Proteome-Level Investigation of Vitis amurensis Calli Transformed with a Constitutively Active, Ca2+-Independent Form of the Arabidopsis AtCPK1 Gene

• Published in: International journal of molecular sciences Vol. 24; no. 17; p. 13184
• Main Authors: Veremeichik, Galina N., Bulgakov, Dmitry V., Konnova, Yuliya A., Brodovskaya, Evgenia V., Grigorchuk, Valeria P., Bulgakov, Victor P.
• Format: Journal Article
• Language: English
• Published: Basel MDPI AG 24.08.2023; MDPI
• Subjects: Arabidopsis thaliana; calcium-dependent protein kinases; Ions; Kinases; MALDI-TOF; Metabolites; Mutation; pathogenesis related protein; plant defense; Vitis amurensis
• ISSN: 1422-0067; 1661-6596; 1422-0067
• DOI: 10.3390/ijms241713184

Calcium-dependent protein kinases (CDPKs) are one of the main Ca2+ decoders in plants. Among them, Arabidopsis thaliana AtCPK1 is one of the most studied CDPK genes as a positive regulator of plant responses to biotic and abiotic stress.

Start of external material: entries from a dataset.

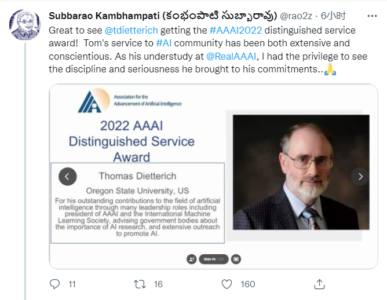Advance to next slide arrow
Image resolution: width=387 pixels, height=300 pixels.
click(x=360, y=176)
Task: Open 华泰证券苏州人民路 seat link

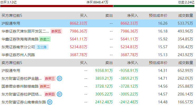Action: pyautogui.click(x=18, y=55)
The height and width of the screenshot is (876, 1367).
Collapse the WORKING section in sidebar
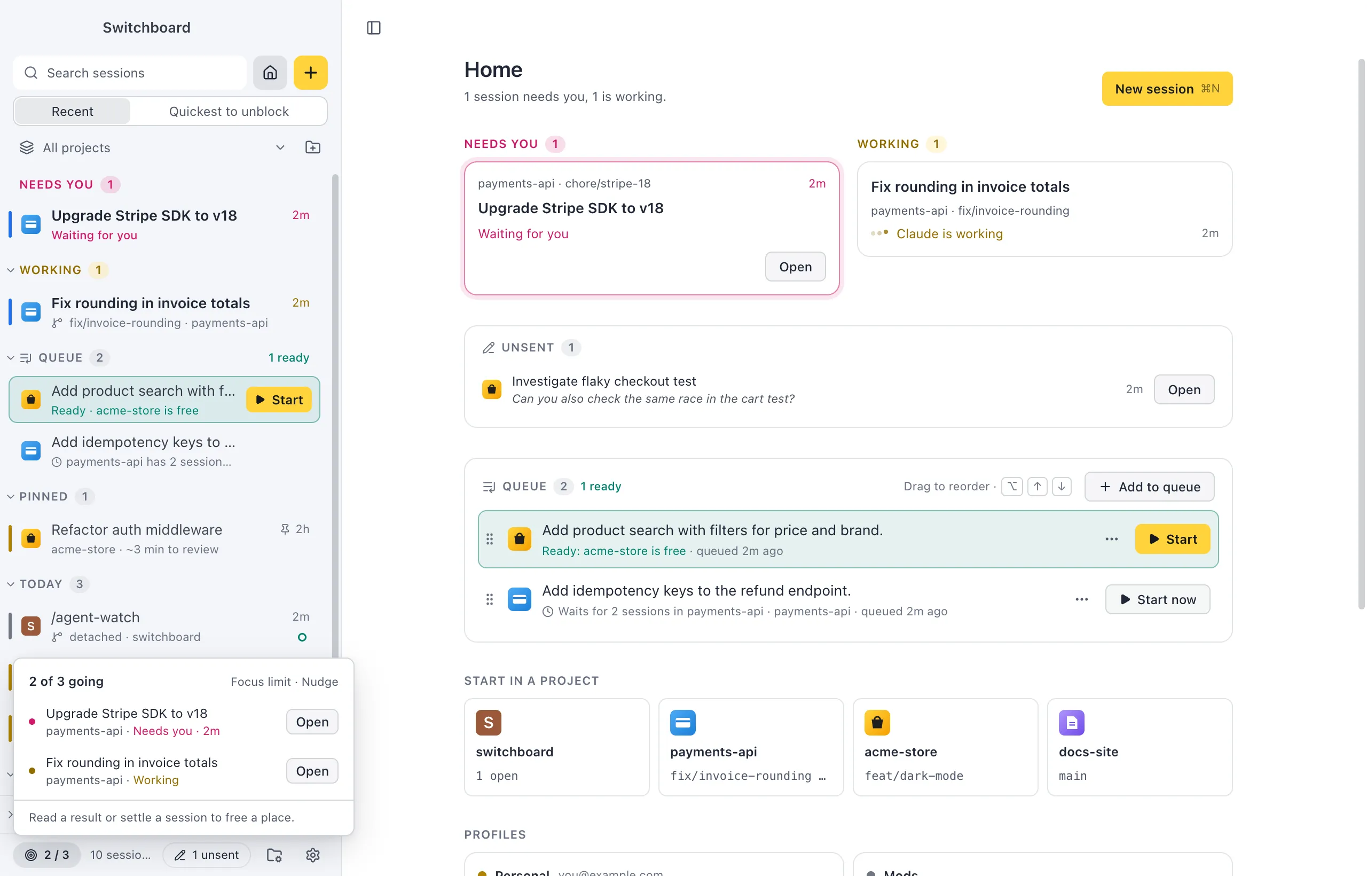11,270
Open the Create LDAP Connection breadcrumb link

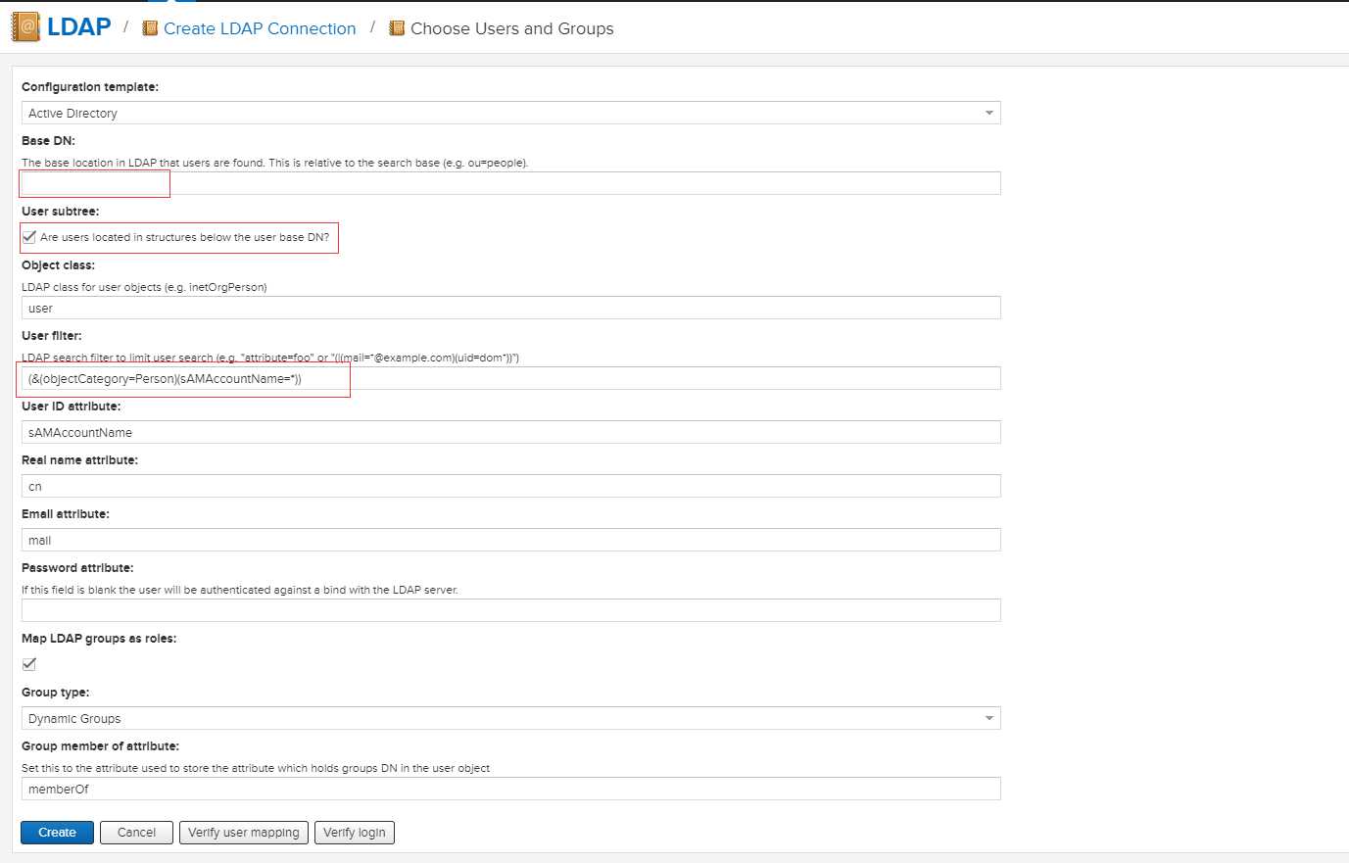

The mutated form of AtCPK1, in which the autoinhibitory domain is inactivated (AtCPK1-Ca), provides constitutive kinase activity by mimicking a stress-induced increase in the Ca2+ flux. In the present study, we performed a proteomic analysis of Vitis amurensis calli overexpressing the AtCPK1-Ca form using untransformed calli as a control. In our previous studies, we have shown that the overexpression of this mutant form leads to the activation of secondary metabolism in plant cell cultures, including an increase in resveratrol biosynthesis in V. amurensis cell cultures. We analyzed upregulated and downregulated proteins in control and transgenic callus cultures using two-dimensional gel electrophoresis, and Matrix-assisted laser desorption and ionization time-of-flight mass spectrometry (MALDI-TOF). In calli transformed with AtCPK1-Ca, an increased amounts of pathogenesis-related proteins were found. A quantitative real-time PCR analysis confirmed this result.